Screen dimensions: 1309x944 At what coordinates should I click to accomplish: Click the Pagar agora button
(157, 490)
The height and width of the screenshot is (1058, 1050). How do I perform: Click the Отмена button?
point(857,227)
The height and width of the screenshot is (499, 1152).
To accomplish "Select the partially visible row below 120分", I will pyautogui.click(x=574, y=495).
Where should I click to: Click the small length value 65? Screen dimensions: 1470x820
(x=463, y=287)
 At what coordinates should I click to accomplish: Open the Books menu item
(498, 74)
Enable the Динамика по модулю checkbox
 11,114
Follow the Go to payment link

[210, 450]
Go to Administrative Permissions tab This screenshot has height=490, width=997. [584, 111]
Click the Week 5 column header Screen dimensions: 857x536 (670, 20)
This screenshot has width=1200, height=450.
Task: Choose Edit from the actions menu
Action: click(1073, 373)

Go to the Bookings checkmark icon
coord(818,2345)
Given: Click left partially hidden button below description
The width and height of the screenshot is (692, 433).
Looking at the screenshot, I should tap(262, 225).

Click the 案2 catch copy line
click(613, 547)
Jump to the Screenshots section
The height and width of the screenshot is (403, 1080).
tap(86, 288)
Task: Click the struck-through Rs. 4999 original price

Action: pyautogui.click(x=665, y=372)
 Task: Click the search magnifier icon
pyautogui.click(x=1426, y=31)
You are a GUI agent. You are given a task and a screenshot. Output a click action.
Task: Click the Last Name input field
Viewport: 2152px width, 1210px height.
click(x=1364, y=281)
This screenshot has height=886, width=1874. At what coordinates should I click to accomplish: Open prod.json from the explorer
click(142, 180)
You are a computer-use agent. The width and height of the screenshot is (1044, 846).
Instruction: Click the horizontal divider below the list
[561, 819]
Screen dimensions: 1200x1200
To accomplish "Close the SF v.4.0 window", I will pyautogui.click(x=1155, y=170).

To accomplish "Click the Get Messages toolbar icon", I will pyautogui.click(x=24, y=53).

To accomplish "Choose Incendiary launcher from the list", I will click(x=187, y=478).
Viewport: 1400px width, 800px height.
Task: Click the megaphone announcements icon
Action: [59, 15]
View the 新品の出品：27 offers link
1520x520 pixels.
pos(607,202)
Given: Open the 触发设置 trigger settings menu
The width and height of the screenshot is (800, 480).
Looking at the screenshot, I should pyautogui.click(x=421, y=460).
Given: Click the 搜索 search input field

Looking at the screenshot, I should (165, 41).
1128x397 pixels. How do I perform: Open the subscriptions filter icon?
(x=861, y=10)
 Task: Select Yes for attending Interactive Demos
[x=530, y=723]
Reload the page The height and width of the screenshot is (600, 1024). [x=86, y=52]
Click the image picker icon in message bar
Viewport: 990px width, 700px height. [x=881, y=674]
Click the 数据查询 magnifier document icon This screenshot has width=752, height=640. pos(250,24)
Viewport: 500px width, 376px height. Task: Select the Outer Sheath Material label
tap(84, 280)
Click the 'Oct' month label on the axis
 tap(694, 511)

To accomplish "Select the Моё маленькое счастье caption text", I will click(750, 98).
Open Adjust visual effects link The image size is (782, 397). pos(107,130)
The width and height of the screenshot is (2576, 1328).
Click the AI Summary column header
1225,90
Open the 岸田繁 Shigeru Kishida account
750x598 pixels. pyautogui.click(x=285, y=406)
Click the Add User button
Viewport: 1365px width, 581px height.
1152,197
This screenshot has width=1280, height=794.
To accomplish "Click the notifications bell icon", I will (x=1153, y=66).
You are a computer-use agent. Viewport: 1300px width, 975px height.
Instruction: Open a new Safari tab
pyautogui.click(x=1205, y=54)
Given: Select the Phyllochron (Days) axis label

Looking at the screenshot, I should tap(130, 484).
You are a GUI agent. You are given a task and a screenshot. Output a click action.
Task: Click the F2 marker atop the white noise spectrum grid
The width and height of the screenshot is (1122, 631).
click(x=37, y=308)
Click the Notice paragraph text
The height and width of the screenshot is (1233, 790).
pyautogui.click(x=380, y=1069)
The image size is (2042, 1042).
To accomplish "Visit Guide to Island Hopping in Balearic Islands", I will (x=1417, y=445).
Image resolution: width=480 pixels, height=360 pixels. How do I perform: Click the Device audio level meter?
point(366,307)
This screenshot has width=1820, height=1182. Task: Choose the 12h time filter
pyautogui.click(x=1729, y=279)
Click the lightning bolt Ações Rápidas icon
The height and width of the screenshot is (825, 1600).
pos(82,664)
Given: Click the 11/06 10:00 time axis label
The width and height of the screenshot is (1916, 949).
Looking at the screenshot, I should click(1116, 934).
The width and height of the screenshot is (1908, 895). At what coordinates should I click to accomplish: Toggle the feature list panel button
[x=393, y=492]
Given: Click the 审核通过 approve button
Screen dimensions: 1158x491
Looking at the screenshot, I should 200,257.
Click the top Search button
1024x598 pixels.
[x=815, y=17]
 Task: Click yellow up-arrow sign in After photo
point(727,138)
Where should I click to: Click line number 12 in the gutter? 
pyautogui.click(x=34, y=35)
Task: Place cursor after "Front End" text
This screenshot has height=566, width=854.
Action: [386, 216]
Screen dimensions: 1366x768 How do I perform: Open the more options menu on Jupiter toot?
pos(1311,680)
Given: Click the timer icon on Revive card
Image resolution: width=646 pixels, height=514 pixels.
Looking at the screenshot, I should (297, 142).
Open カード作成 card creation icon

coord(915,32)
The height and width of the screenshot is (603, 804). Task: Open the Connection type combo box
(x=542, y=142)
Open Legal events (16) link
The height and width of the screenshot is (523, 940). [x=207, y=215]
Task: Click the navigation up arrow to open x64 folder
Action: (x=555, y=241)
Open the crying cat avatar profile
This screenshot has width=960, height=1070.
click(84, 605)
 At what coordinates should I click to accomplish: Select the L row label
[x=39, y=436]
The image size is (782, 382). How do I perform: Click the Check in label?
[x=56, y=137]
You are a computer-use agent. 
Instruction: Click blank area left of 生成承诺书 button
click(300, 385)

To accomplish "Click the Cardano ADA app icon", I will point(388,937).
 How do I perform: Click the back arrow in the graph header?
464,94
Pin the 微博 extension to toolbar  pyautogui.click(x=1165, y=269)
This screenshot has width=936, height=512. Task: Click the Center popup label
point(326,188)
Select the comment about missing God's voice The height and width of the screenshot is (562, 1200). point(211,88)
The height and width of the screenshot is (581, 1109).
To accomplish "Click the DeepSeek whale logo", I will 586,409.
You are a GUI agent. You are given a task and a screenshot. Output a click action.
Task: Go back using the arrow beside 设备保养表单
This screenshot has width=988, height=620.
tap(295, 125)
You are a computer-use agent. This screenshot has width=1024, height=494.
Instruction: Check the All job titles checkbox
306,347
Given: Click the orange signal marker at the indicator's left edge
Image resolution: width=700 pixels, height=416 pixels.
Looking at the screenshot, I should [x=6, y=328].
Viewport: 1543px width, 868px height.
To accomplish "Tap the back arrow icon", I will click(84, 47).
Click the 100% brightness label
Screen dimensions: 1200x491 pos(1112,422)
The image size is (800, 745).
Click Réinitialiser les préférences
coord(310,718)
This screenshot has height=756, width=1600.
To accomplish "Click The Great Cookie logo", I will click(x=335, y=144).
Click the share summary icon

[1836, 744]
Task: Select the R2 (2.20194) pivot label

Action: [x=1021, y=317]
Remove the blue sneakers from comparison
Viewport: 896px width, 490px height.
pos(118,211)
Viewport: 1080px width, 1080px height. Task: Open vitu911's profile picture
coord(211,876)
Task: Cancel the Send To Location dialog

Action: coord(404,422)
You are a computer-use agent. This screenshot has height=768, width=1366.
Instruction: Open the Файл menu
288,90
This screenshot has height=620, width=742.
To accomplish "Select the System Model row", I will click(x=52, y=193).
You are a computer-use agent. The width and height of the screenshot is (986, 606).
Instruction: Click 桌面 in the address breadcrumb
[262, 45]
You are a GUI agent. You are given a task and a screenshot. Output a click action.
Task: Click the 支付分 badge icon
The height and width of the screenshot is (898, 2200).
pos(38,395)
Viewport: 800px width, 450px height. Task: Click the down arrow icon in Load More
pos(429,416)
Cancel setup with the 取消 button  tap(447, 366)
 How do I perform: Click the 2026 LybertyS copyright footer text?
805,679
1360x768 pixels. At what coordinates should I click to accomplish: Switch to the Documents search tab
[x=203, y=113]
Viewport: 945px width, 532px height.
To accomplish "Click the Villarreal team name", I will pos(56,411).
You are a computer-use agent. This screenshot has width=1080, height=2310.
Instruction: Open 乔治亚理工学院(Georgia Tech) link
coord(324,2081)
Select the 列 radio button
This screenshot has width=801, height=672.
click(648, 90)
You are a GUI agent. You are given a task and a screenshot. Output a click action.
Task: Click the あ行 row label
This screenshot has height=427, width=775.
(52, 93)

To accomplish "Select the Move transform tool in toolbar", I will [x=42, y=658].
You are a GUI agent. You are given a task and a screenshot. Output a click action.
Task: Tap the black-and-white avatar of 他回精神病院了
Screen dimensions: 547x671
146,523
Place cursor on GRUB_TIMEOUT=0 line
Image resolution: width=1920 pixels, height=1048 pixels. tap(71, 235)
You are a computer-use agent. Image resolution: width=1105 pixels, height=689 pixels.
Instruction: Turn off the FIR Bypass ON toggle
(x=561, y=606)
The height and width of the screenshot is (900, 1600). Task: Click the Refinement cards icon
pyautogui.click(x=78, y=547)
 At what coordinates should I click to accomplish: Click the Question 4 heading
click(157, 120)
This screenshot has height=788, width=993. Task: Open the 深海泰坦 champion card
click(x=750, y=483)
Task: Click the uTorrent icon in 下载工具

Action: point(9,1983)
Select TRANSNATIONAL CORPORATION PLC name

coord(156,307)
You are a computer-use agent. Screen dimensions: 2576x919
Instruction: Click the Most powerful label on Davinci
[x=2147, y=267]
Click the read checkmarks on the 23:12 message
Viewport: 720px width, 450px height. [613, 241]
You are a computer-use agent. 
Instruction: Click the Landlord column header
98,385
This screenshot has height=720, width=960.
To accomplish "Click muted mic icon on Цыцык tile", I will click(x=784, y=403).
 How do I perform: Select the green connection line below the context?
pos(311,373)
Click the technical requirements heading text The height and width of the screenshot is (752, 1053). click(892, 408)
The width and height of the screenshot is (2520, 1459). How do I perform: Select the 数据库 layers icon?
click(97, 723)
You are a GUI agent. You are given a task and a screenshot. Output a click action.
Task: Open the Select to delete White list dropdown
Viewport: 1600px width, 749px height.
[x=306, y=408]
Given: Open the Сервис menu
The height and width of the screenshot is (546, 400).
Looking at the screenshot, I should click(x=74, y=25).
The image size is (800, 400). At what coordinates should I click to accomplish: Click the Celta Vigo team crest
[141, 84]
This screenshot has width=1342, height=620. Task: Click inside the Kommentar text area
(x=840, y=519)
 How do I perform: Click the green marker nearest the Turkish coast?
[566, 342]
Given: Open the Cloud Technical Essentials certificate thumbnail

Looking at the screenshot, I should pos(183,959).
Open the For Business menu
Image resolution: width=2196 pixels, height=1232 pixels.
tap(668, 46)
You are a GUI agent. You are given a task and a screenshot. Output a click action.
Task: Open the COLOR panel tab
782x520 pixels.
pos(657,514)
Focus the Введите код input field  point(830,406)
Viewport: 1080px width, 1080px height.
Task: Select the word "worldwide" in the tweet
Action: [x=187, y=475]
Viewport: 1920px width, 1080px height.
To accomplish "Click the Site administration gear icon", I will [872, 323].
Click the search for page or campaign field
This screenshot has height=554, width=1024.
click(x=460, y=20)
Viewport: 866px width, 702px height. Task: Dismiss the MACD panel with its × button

====

▶ [EXERCISE GOAL]
All lines from the beginning of the listing through the one with "Go to Administrative" are to be restated word for word, and only those.

▶ [WRITTEN SOLUTION]
Screen dimensions: 1309x944 At what coordinates should I click to accomplish: Click the Pagar agora button
(157, 490)
The height and width of the screenshot is (1058, 1050). How do I perform: Click the Отмена button?
point(857,227)
The height and width of the screenshot is (499, 1152).
To accomplish "Select the partially visible row below 120分", I will pyautogui.click(x=574, y=495).
Where should I click to: Click the small length value 65? Screen dimensions: 1470x820
(x=463, y=287)
 At what coordinates should I click to accomplish: Open the Books menu item
(498, 74)
Enable the Динамика по модулю checkbox
 11,114
Follow the Go to payment link

[210, 450]
Go to Administrative Permissions tab This screenshot has height=490, width=997. [584, 111]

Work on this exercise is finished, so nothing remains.